Ainsi, les droits sociaux sont considérés :
- dans le patrimoine originaire selon l’état initial de l’entreprise à la date d’entrée dans le régime matrimonial,
- dans le patrimoine final en tenant compte de l’état de l’entreprise au jour de la dissolution, incluant les améliorations liées à l’industrie personnelle de l’époux,
A lire trop scrupuleusement l’arrêt de la Cour de cassation, la plus-value ainsi générée viendrait totalement et simplement accroître les acquêts nets du propriétaire des parts.
Portée de l’avis
L’avis est un élargissement de la solution de 2023, qui s’applique désormais aussi à une société : le critère déterminant est l’enrichissement issu du travail personnel, et non la structure juridique.
Contrairement au régime de la communauté légale réduite aux acquêts, dans lequel une société reste propre sans récompense ni enrichissement au profit de la communauté, la participation aux acquêts permet au conjoint de bénéficier de l’activité personnelle de l’entrepreneur.
Il convient cependant de circonscrire exactement la portée de cet avis. Si cette solution permet au conjoint qui n’est pas associé de bénéficier indirectement de l’essor d’une entreprise généré par son époux, par son industrie personnelle, elle ne lui permet pas d’accaparer l’intégralité de l’accroissement de l’entreprise pendant le mariage qui peut être causé par d’autres facteurs.
L’article 1571 du code civil contraint en effet à analyser l’état de la société qui faisait partie du patrimoine originaire de l’époux (au jour du mariage). L’industrie personnelle a-t-elle modifiée l’état de la société ? La question de l’état d’une société a toujours été très discutée en jurisprudence et en doctrine en raison à la fois de la multi-causalité et du caractère protéiforme de cet accroissement .
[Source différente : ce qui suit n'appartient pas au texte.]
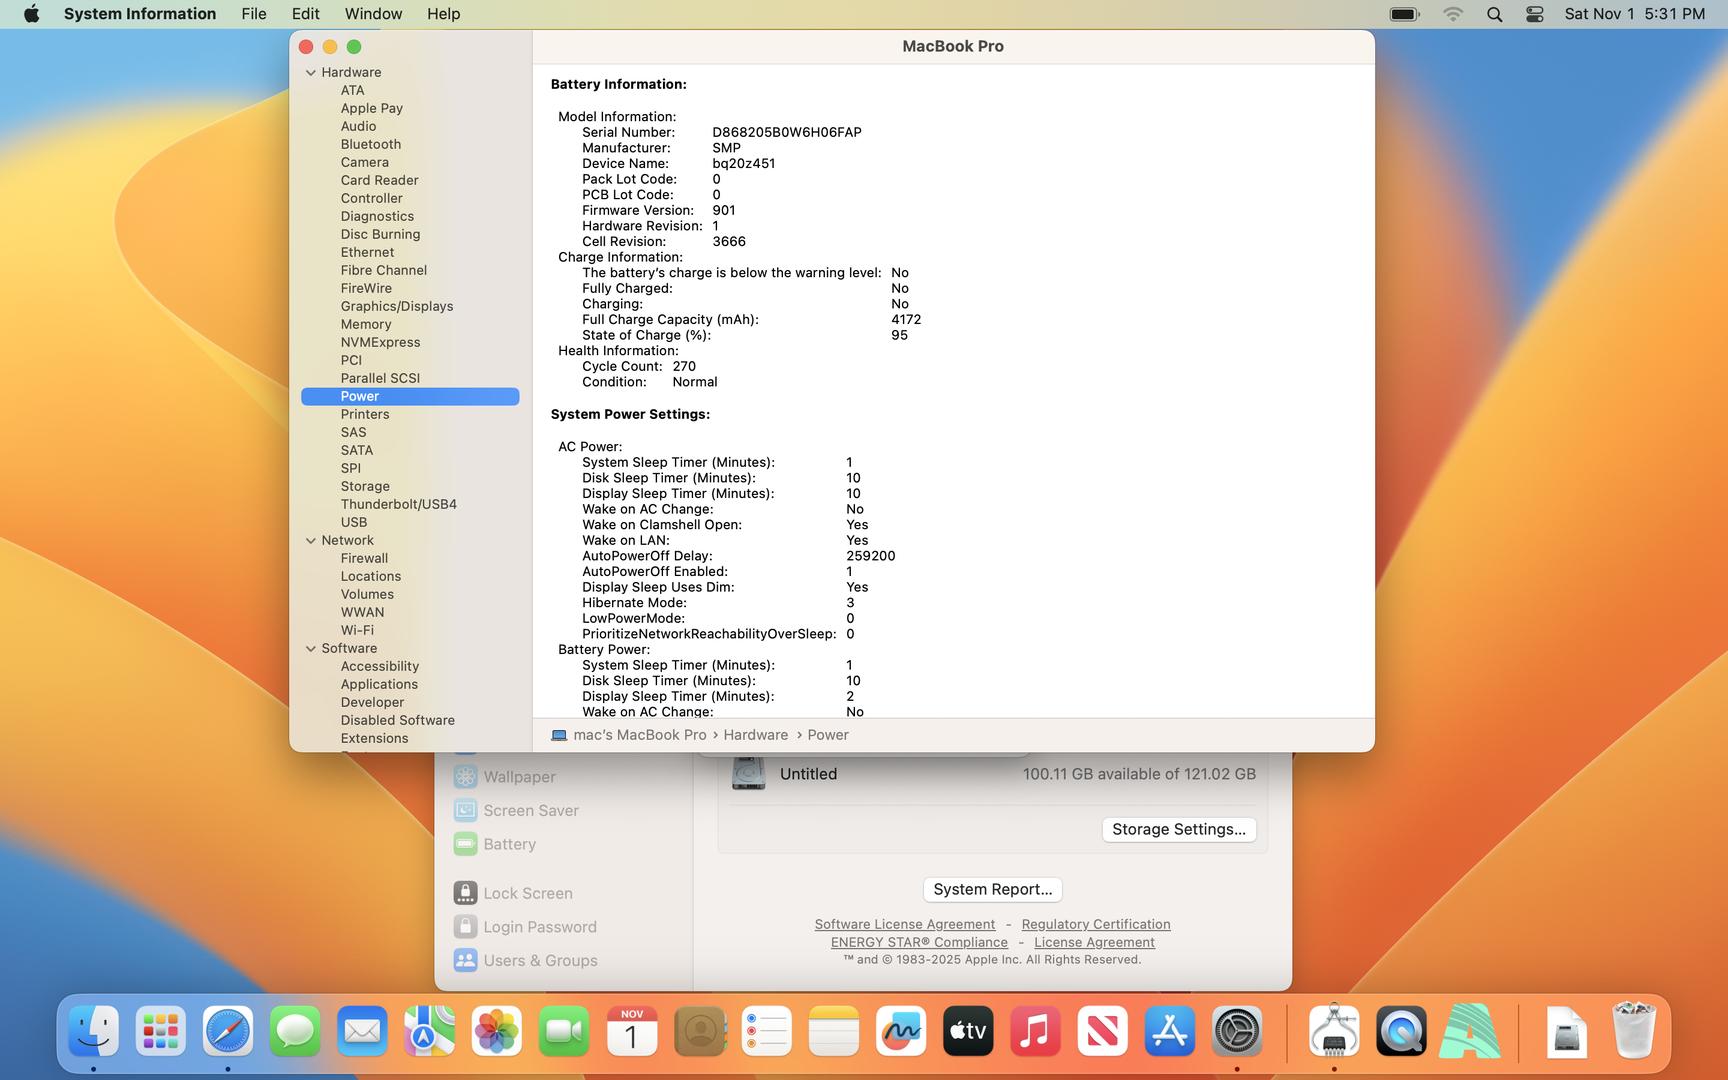Open the App Store dock icon
The height and width of the screenshot is (1080, 1728).
point(1169,1031)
En l’état de cet article, si l’entreprise n’a pas changé d’état, alors sa valeur au jour de la dissolution du régime matrimonial est portée à l’identique dans le patrimoine originaire ET dans le patrimoine final, annulant toute participation du conjoint à l’enrichissement. Si en revanche l’industrie personnelle a modifié l’état de la société, l’avis de la Cour de cassation trouve alors sa pleine application, correctement articulée avec l’article 1571 du code civil.
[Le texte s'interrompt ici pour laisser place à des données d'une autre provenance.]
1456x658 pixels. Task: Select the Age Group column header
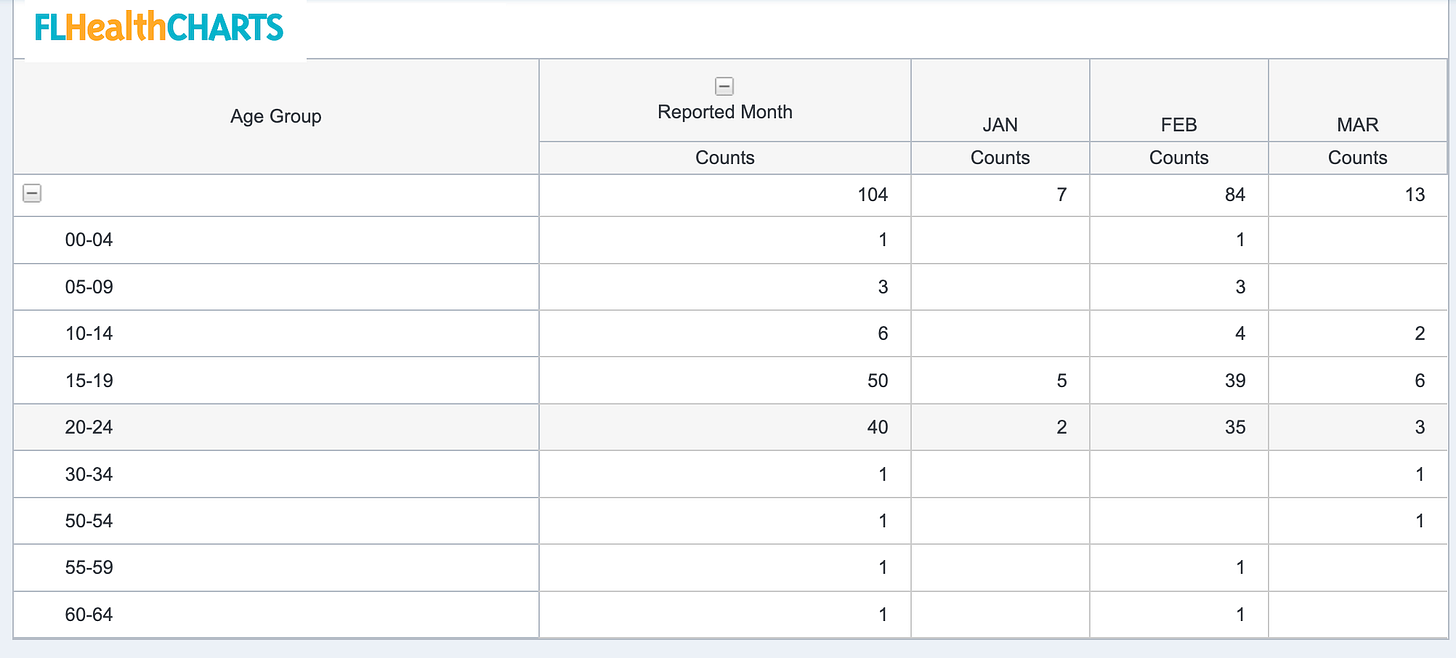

« Les biens originaires sont estimés d’après leur état au jour du mariage ou de l’acquisition, et d’après leur valeur au jour où le régime matrimonial est liquidé. S’ils ont été aliénés, on retient leur valeur au jour de l’aliénation. Si de nouveaux biens ont été subrogés aux biens aliénés, on prend en considération la valeur de ces nouveaux biens.
De l’actif originaire sont déduites les dettes dont il se trouvait grevé, réévaluées, s’il y a lieu, selon les règles de l’article 1469, troisième alinéa. Si le passif excède l’actif, cet excédent est fictivement réuni au patrimoine final. »
La question primordiale à laquelle les avocats spécialisés en divorce et liquidation des régimes de participation aux acquêts est donc la détermination de la source de l’accroissement de valeur de la société : industrie personnelle / accroissement fortuit puis la conséquence sur l’entreprise : changement d’état ou pas ?
Rappelons en outre que la loi du 31 mai 2024 est venue modifier l’article 265 du code civil permettant l’exclusion contractuelle du patrimoine professionnel du calcul de la participation aux acquêts. L’effet combiné des avis de la Cour de cassation de 2023 et 2025 ne modifient pas cette nouveauté législative mais contraignent les époux à mieux penser leur régime matrimonial et à déterminer finalement quel degré de participation ils souhaitent.